**Exercise details**:
Copy the data below from the line with "The height and width of the screenshot is (970, 1455)." up to and including the line with "Looking at the", leaving the pictures out of your answer.

**Records to use**:
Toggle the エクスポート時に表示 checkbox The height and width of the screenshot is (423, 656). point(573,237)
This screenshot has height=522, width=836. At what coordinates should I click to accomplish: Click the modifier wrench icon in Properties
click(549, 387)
==
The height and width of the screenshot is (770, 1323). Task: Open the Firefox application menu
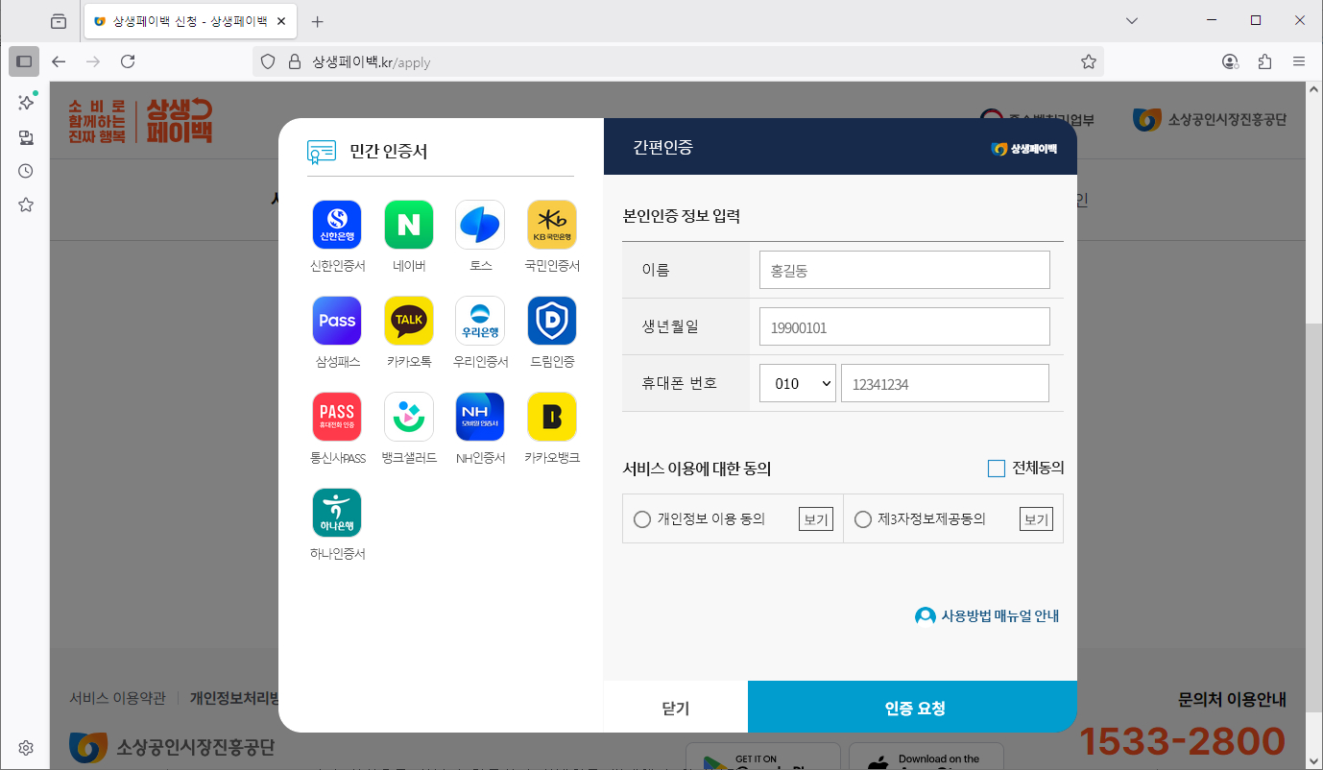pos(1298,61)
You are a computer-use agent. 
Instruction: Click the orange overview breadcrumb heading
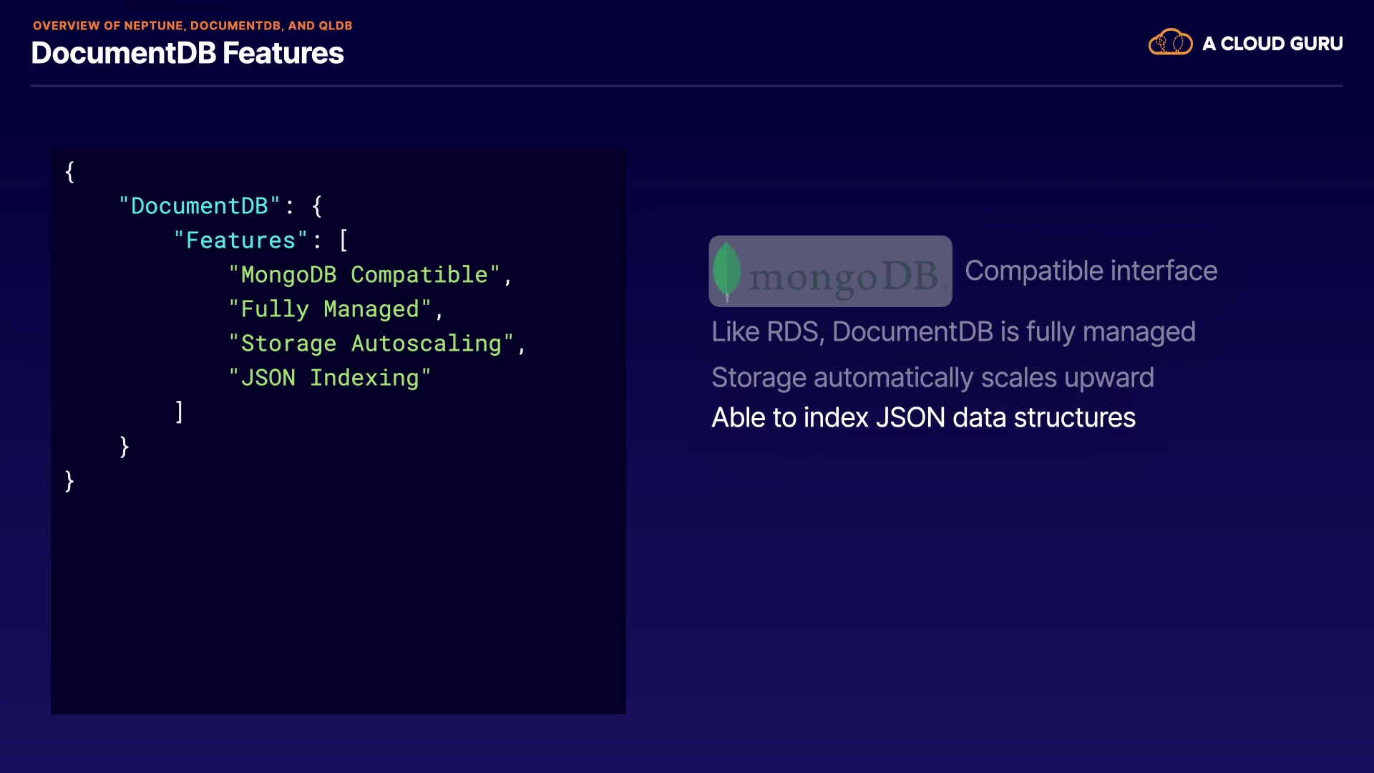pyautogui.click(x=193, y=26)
==
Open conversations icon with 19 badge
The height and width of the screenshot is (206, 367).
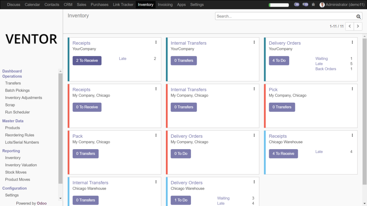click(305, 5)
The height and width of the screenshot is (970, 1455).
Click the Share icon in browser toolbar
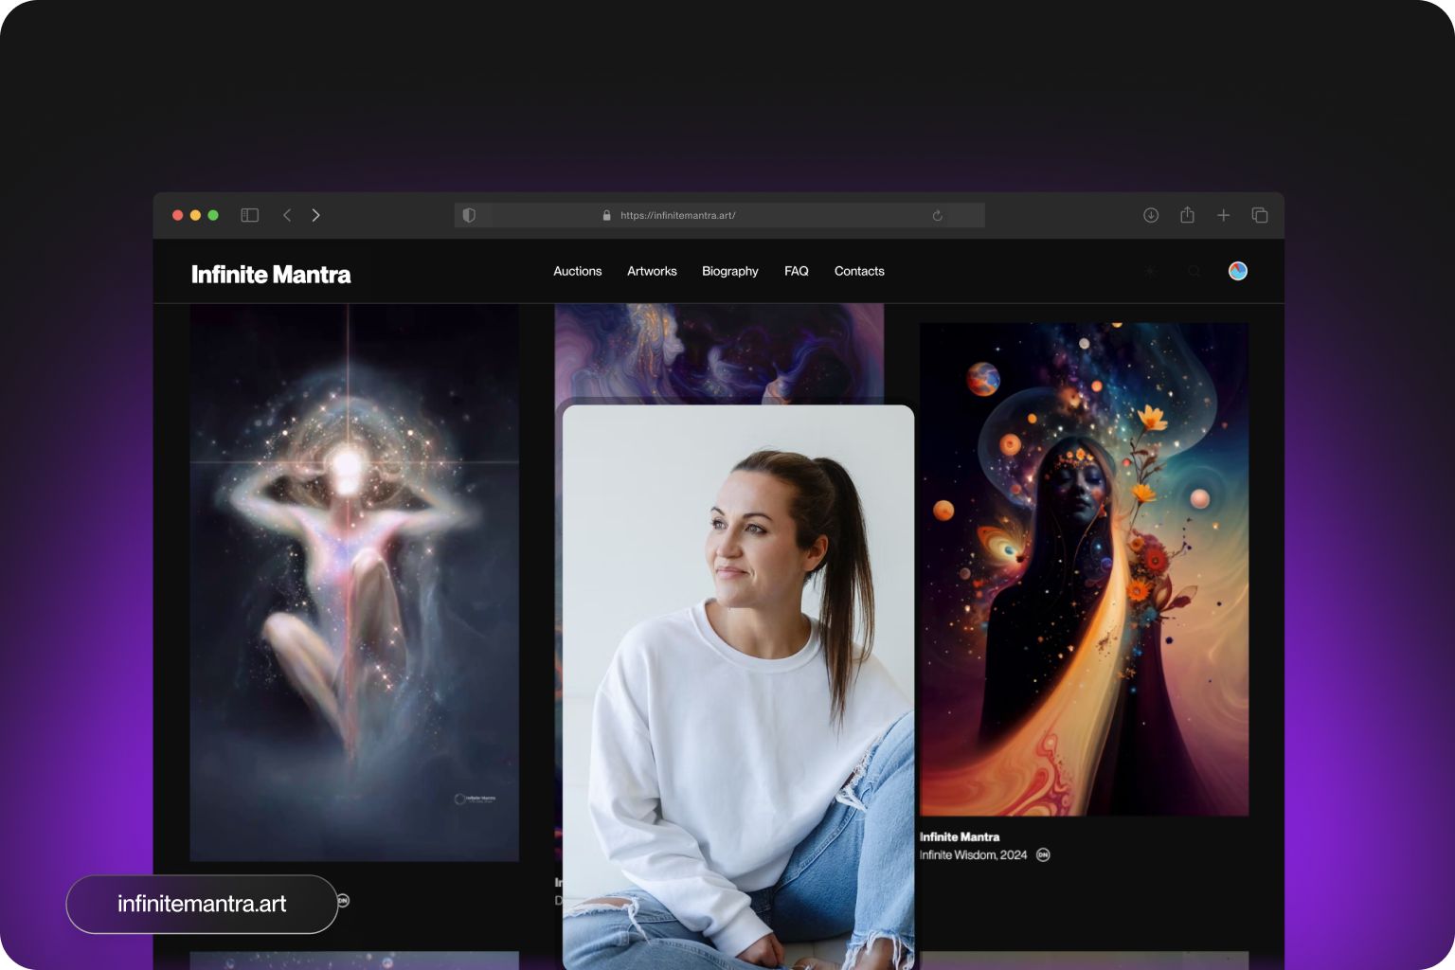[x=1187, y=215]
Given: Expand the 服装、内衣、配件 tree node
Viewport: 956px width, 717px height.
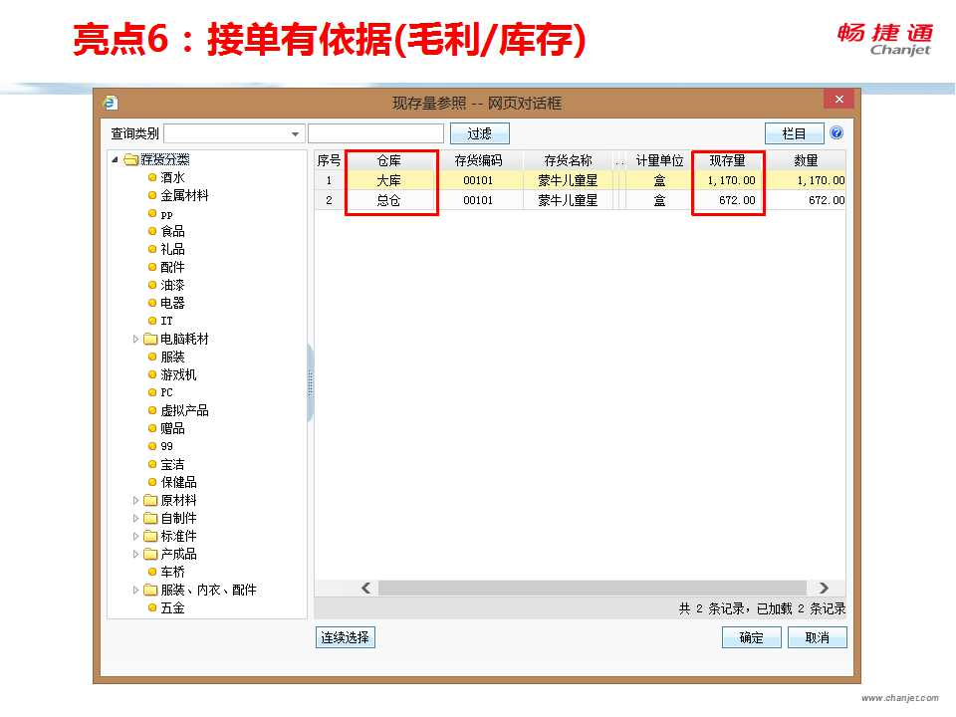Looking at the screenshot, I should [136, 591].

**Answer for the task**:
The height and width of the screenshot is (970, 1455).
Click the Share icon in browser toolbar
[x=1187, y=215]
Given: Expand the 服装、内衣、配件 tree node
Viewport: 956px width, 717px height.
Looking at the screenshot, I should [136, 591].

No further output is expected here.